Extracted records
- - - - - - -

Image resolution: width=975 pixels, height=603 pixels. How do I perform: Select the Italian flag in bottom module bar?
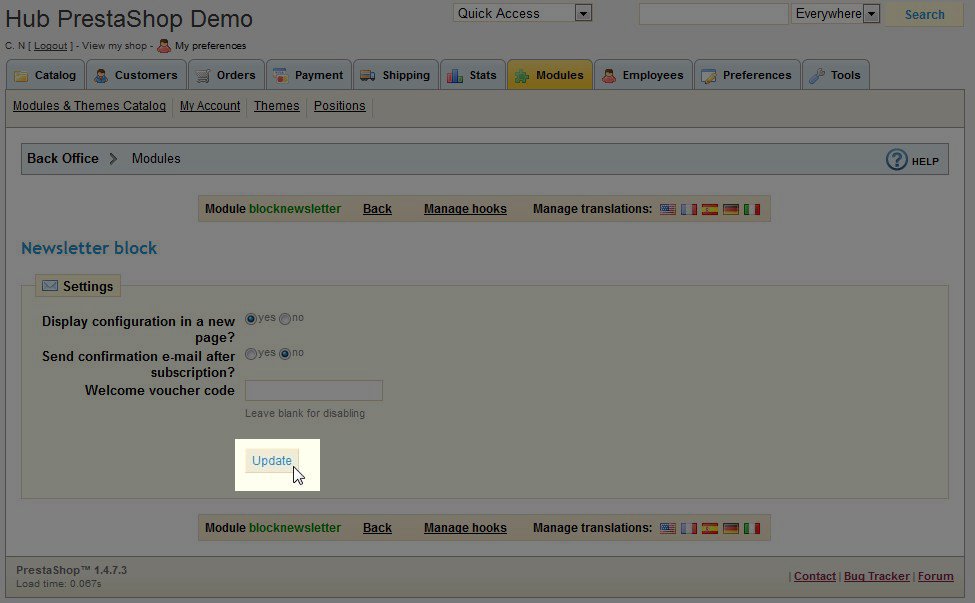coord(752,528)
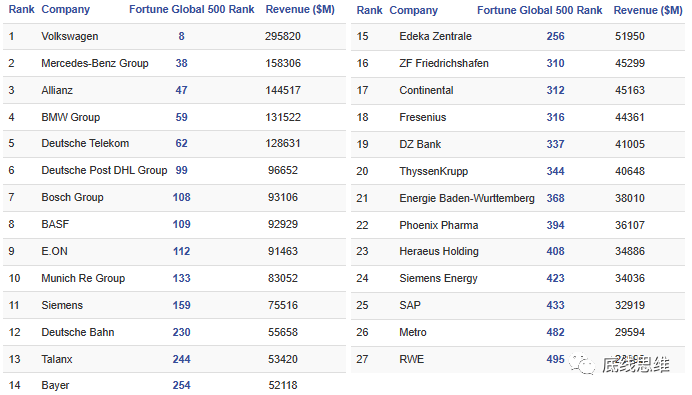Sort by left Rank column header
Image resolution: width=692 pixels, height=395 pixels.
(21, 9)
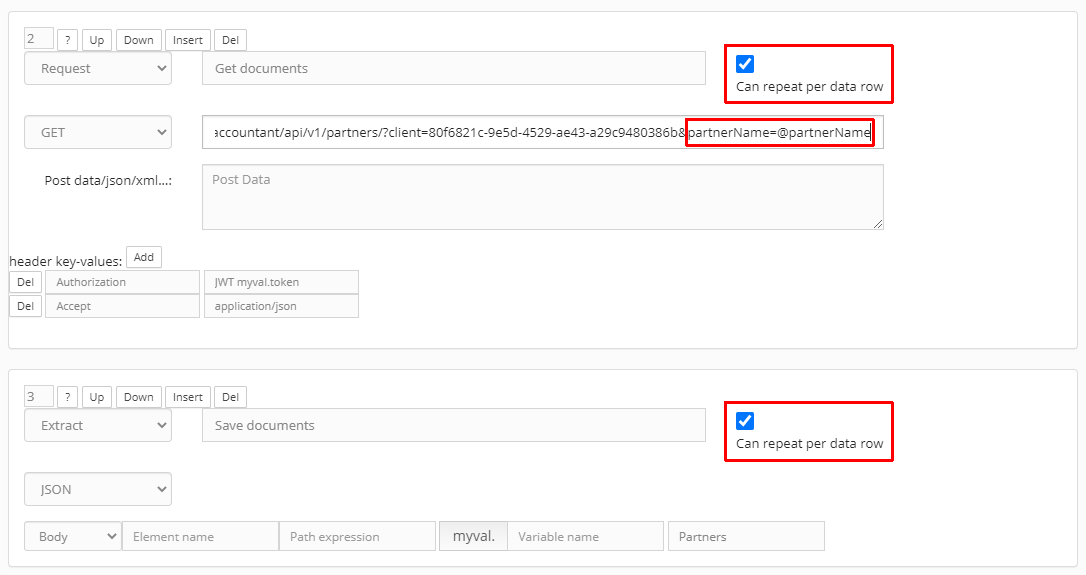Focus the Path expression field
1086x575 pixels.
[357, 536]
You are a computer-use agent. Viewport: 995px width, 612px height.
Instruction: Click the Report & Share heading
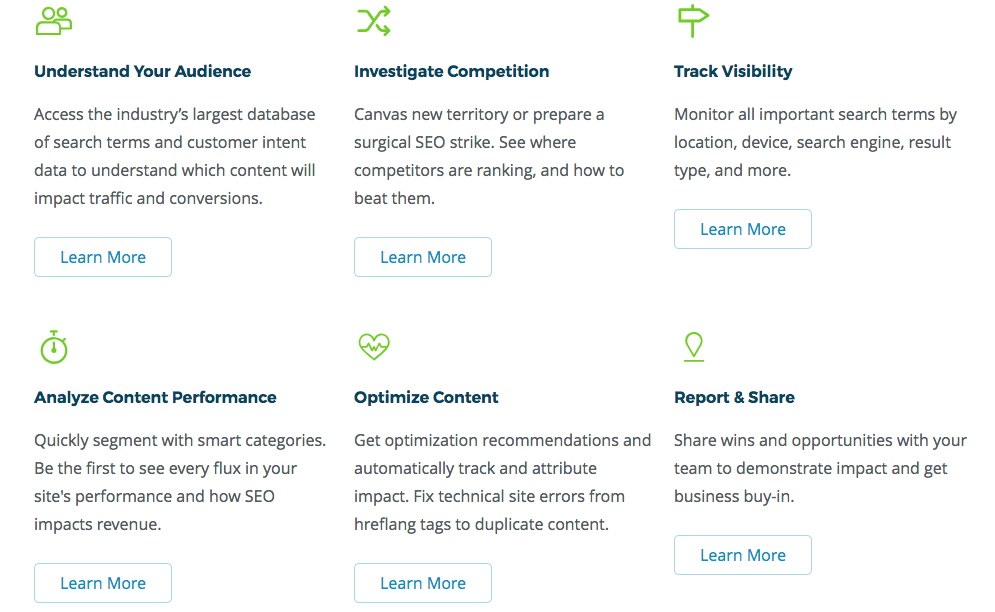(734, 397)
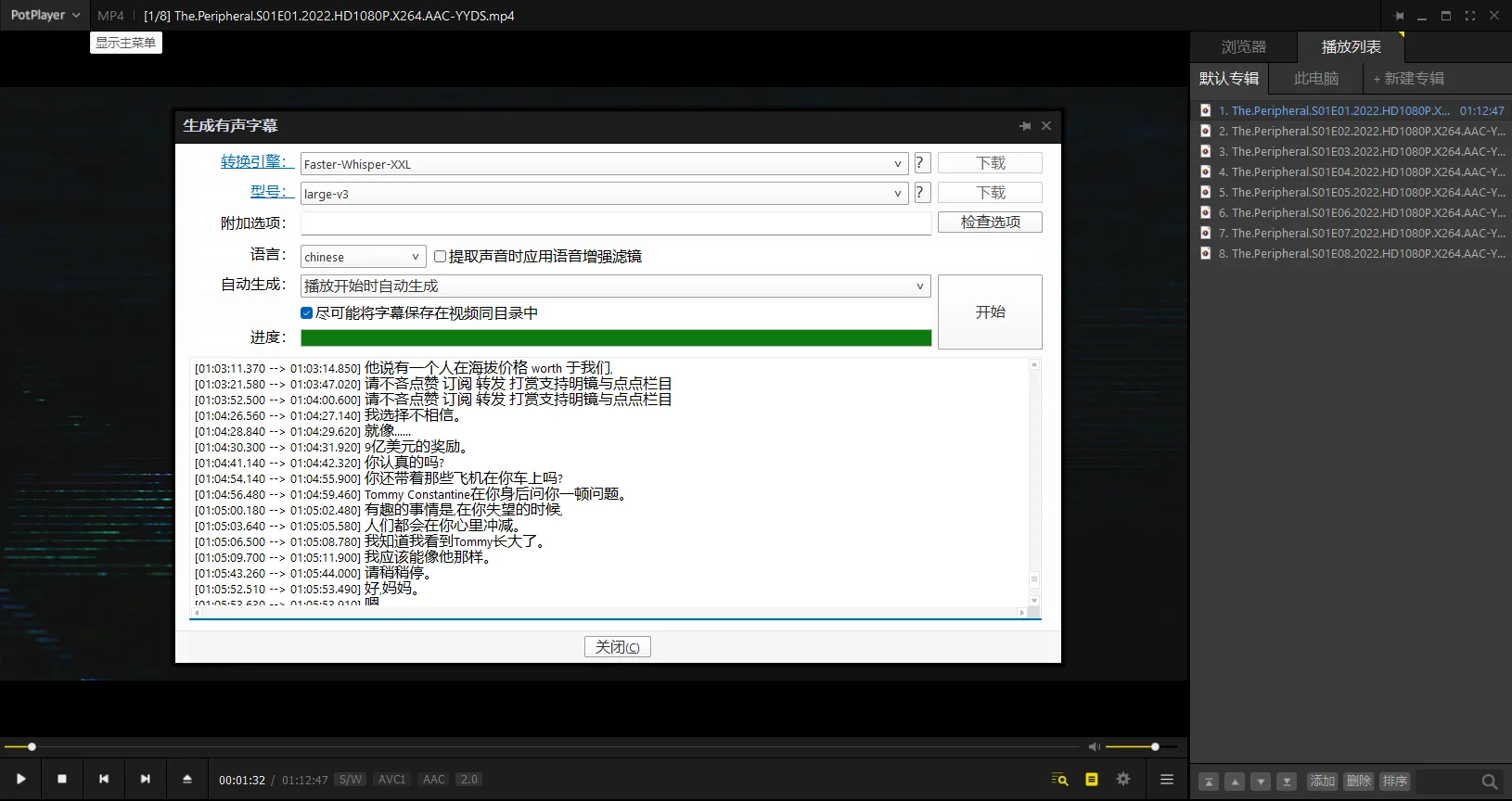Click the Stop playback button
1512x801 pixels.
click(x=62, y=780)
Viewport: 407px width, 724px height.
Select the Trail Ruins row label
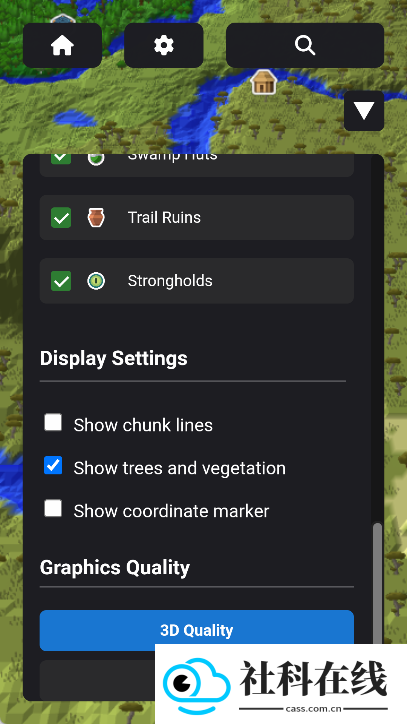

- - - - - - -

WHAT IS REQUIRED:
Which lines in the records above contain the string "Viewport"? Copy each one.

YOUR SOLUTION:
You are a computer-use agent. Viewport: 995px width, 612px height.
Viewport: 407px width, 724px height.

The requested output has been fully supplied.